It can be very disorienting to be injured in a sudden accident—especially if it was caused by someone else’s negligence and not your own mistake. It takes time to get your bearings and figure out what to do after slipping on a wet floor in a grocery store, getting t-boned in an intersection, or being injured by a doctor’s mistake. Fortunately, under South Carolina personal injury law, you have several years to file a personal injury claim before the statute of limitations expires.
We take a look at filing deadlines for personal injury claims in Myrtle Beach, Charleston, and Greenville and how our attorneys can make sure you don’t lose your chance to get compensation by waiting too long.
What Is a Statute of Limitations?
A statute of limitations is a law that sets a time limit on your right to file a lawsuit in civil court. This time limit is strictly enforced, so it’s important that you know what it is if you are considering filing a personal injury lawsuit. The standard time limit for injury claims in South Carolina is three years. That means you have three years from the date of the accident to take legal action against the person who caused your car accident, slip and fall, or medical injury. There are a couple of exceptions to this law, including the following situations:
- You don’t discover your injury right away. If the injury you sustained in an accident is not evident right away, the clock does not start running until the day it is diagnosed. For example, some head, neck, and back injuries are not discovered until several weeks or months have passed.
- You are a minor at the time of the accident. If a child is injured in a dog attack or car accident, the statute of limitations does not start running until the child turns 18. As a parent or guardian, you can file a claim on their behalf before they turn 18, but in situations where a child does not have someone to do that for them, they have three years from the date they turn 18 to file their own claim.
- You were hurt by a police officer or government official. If you were illegally hurt by a police officer, or you were injured in an accident with an ambulance or fire truck that was not your fault, you only have two years to file a civil lawsuit.

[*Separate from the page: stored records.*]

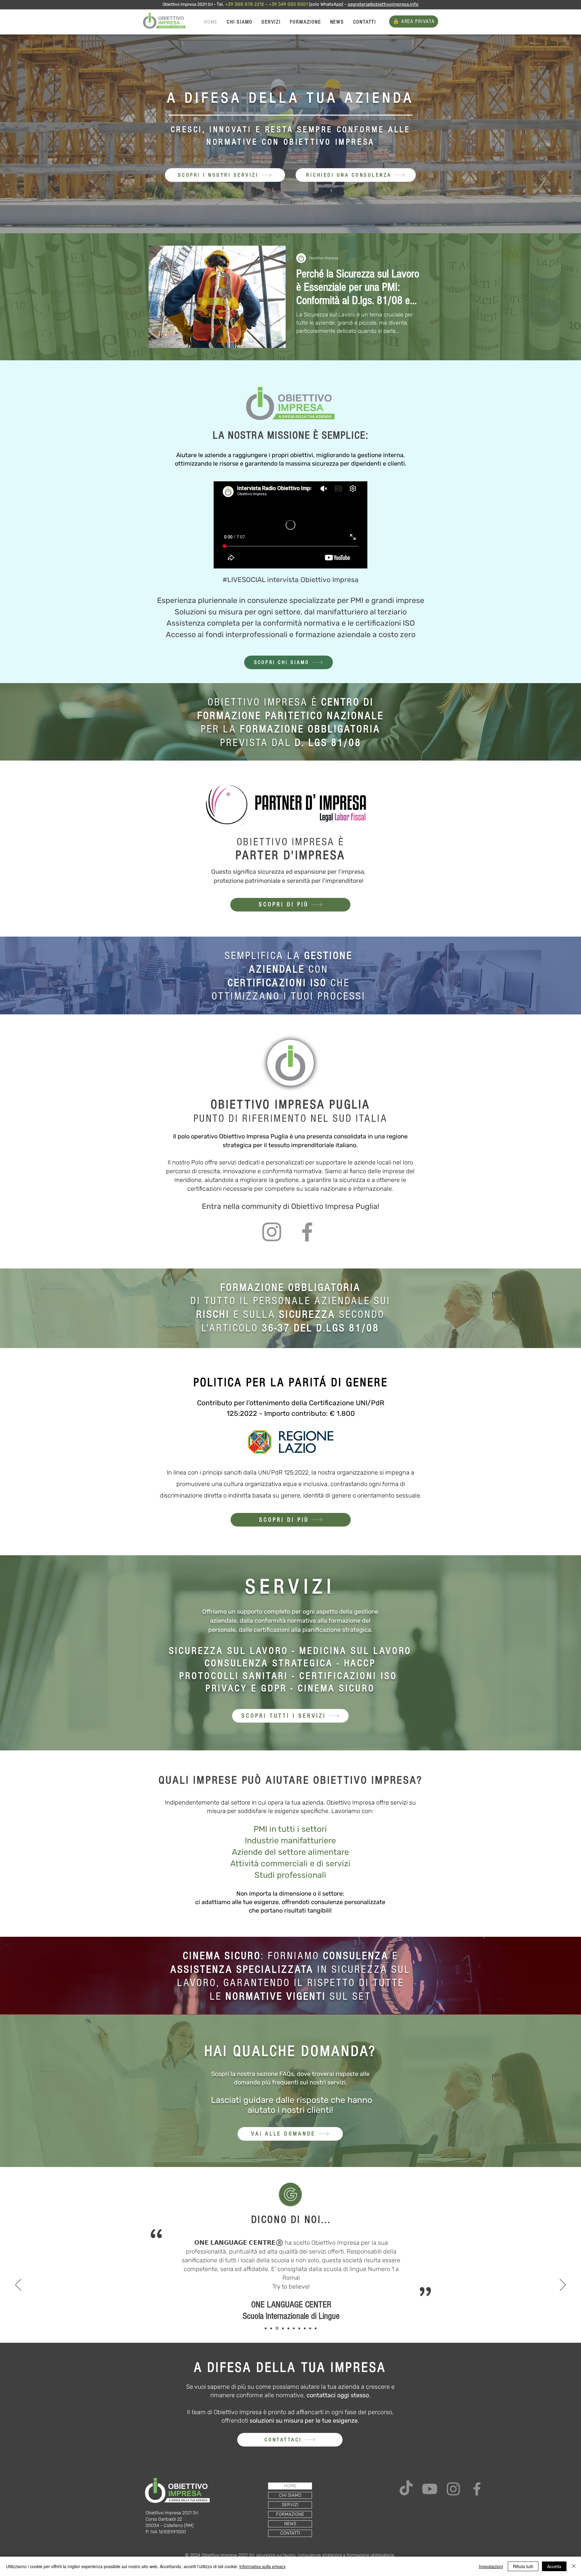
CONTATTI (290, 2533)
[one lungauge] (276, 2328)
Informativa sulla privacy (262, 2566)
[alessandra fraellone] (293, 2328)
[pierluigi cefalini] (299, 2328)
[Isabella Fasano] (310, 2328)
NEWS (290, 2523)
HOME (290, 2486)
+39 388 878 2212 (245, 4)
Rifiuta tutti (523, 2566)
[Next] (563, 2285)
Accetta (554, 2566)
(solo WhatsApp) (326, 4)
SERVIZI (290, 2504)
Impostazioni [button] (491, 2566)
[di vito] (271, 2328)
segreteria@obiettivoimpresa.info (383, 4)
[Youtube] (429, 2489)
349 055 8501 (293, 4)
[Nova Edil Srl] (316, 2328)
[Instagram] (271, 1232)
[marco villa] (282, 2328)
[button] (356, 175)
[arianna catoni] (287, 2328)
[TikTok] (406, 2489)
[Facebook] (307, 1232)
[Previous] (18, 2285)
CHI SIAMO (290, 2495)
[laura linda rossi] (305, 2328)
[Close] (573, 2566)
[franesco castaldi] (266, 2328)
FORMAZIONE (290, 2514)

Rather than trying to figure out which laws apply to you, your safest bet is to contact a personal injury attorney as soon as possible after the accident to make sure you file on time. If the statute of limitations expires, you will lose the option of filing a claim to recover damages from the at-fault party.

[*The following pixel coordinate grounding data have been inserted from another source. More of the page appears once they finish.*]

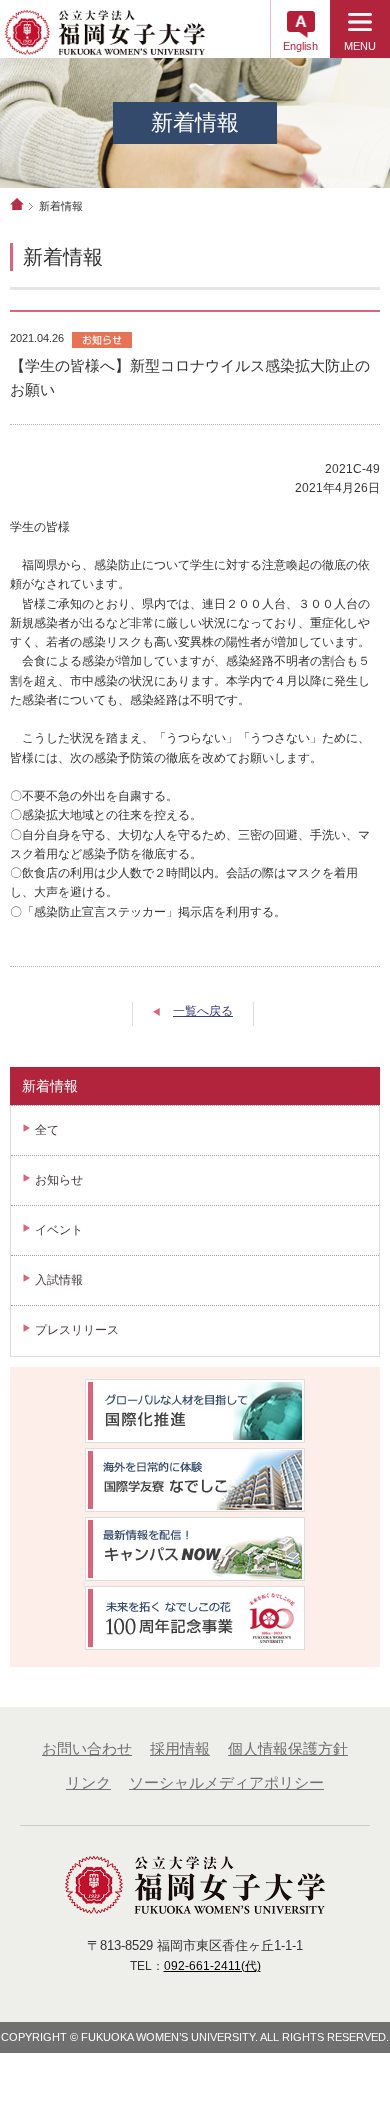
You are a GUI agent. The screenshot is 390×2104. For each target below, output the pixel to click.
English (300, 46)
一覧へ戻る (203, 1011)
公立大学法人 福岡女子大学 (105, 39)
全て (47, 1130)
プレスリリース (77, 1330)
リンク (88, 1782)
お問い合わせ (87, 1748)
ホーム (17, 204)
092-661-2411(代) (212, 1966)
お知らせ (59, 1180)
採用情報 (180, 1748)
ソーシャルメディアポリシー (226, 1782)
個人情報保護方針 (288, 1748)
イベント (59, 1230)
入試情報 (59, 1280)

Why You Don’t Want to Use All the Time You Have
Even though you have three years to file a claim, you never want to wait that long to get started. In fact, the sooner you file a claim, the stronger your case is likely to be. That is because it will be easier to gather the evidence you need to prove fault if you do it soon after the accident. Also, filing while medical treatment is ongoing helps make the case that your injuries are serious. If you have catastrophic injuries, your lawyer might advise you to wait until you have reached maximum medical improvement before agreeing to a settlement, but that doesn’t mean you should delay filing for the full three years. Finally, filing promptly sends a strong message to the deciding parties that you are serious about the claim, especially if you have a personal injury lawyer representing you.